I use unicode characters as TODO keywords and noticed that the "M"
agenda view doesn't find all my TODO entries.
My TODO keywords:
┌────
│ org-todo-keywords '((sequence "≣(p)" "|" "∎(f)")
│ (sequence "◇(t)" "★" "⌛(w)" "🔥(.)" "⚙(s)" "⎇(r)" "⏵(e)" "|" "✔(d)" "✘(c)")
│ (sequence "⛱(m)" "|"))
│
└────
Digging a bit I found that the `re' regex at be beginning of
`org-scan-tags' is responsible:
┌────
│ (re (concat "^"
│ (if start-level
│ ;; Get the correct level to match
│ (concat "\\*\\{" (number-to-string start-level) "\\} ")
│ org-outline-regexp)
│ " *\\(" (regexp-opt org-todo-keywords-1 'words) "\\)?"
│ " *\\(.*?\\)\\([ \t]:\\(?:" org-tag-re ":\\)+\\)?[ \t]*$"))
└────
The `(regexp-opt org-todo-keywords-1 'words)' excludes most of my TODO
keywords (but not all). Changing `'words' to `'symbols' give me my
desired result.
Short reproducer for some TODO keywords:
┌────
│ (let* ((todo-keywords '("TODO" "DONE" "PROJECT" "≣" "∎" "◇" "★" "⌛" "🔥" "⚙" "⎇" "⏵" "✔" "✘"))
│ (re-words (regexp-opt todo-keywords 'words))
│ (re-symbols (regexp-opt todo-keywords 'symbols)))
│ (list
│ (-map (lambda (kw) (when (string-match-p re-words kw) kw)) todo-keywords)
│ (-map (lambda (kw) (when (string-match-p re-symbols kw) kw)) todo-keywords)))
│ (("TODO" "DONE" "PROJECT" nil nil nil nil nil "🔥" "⚙" nil nil "✔" "✘")
│ ("TODO" "DONE" "PROJECT" "≣" "∎" "◇" "★" "⌛" "🔥" "⚙" "⎇" "⏵" "✔" "✘"))
└────
I have no idea why "⚙" is a word and "⌛" isn't, but would you accept a
patch that changes `'words' to `'symbols'? Or is there another way
around my problem?
~marcel
^ permalink raw reply [flat|nested] 7+ messages in thread
* Re: Unicode TODO keyword issues in agenda search leading to org-scan-tags regex
2022-09-01 8:17 Unicode TODO keyword issues in agenda search leading to org-scan-tags regex Marcel Lauhoff
@ 2022-09-03 8:14 ` Ihor Radchenko
2022-09-05 9:53 ` Marcel Lauhoff
0 siblings, 1 reply; 7+ messages in thread
From: Ihor Radchenko @ 2022-09-03 8:14 UTC (permalink / raw)

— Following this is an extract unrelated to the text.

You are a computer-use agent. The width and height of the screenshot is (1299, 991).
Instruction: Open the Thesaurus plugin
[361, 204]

To: Marcel Lauhoff; +Cc: emacs-orgmode
Marcel Lauhoff <ml@irq0.org> writes:
> My TODO keywords:
> ┌────
> │ org-todo-keywords '((sequence "≣(p)" "|" "∎(f)")

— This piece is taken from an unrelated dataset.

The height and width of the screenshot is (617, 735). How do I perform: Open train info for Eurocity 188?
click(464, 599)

> │ (sequence "◇(t)" "★" "⌛(w)" "🔥(.)" "⚙(s)" "⎇(r)" "⏵(e)" "|" "✔(d)" "✘(c)")
> │ (sequence "⛱(m)" "|"))
> │
> └────
> ...
> The `(regexp-opt org-todo-keywords-1 'words)' excludes most of my TODO
> keywords (but not all). Changing `'words' to `'symbols' give me my
> desired result.
Thanks for reporting!
Fixed on main via a1c923afd.
https://git.savannah.gnu.org/cgit/emacs/org-mode.git/commit/?id=a1c923afda22089cbf14c7b7a175cee10bfd297b
--
Ihor Radchenko,
Org mode contributor,
Learn more about Org mode at https://orgmode.org/.

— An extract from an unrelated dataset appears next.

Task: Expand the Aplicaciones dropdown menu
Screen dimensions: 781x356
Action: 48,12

Support Org development at https://liberapay.com/org-mode,
or support my work at https://liberapay.com/yantar92
^ permalink raw reply [flat|nested] 7+ messages in thread
* Re: Unicode TODO keyword issues in agenda search leading to org-scan-tags regex
2022-09-03 8:14 ` Ihor Radchenko
@ 2022-09-05 9:53 ` Marcel Lauhoff
2022-09-05 10:29 ` Ihor Radchenko
0 siblings, 1 reply; 7+ messages in thread
From: Marcel Lauhoff @ 2022-09-05 9:53 UTC (permalink / raw)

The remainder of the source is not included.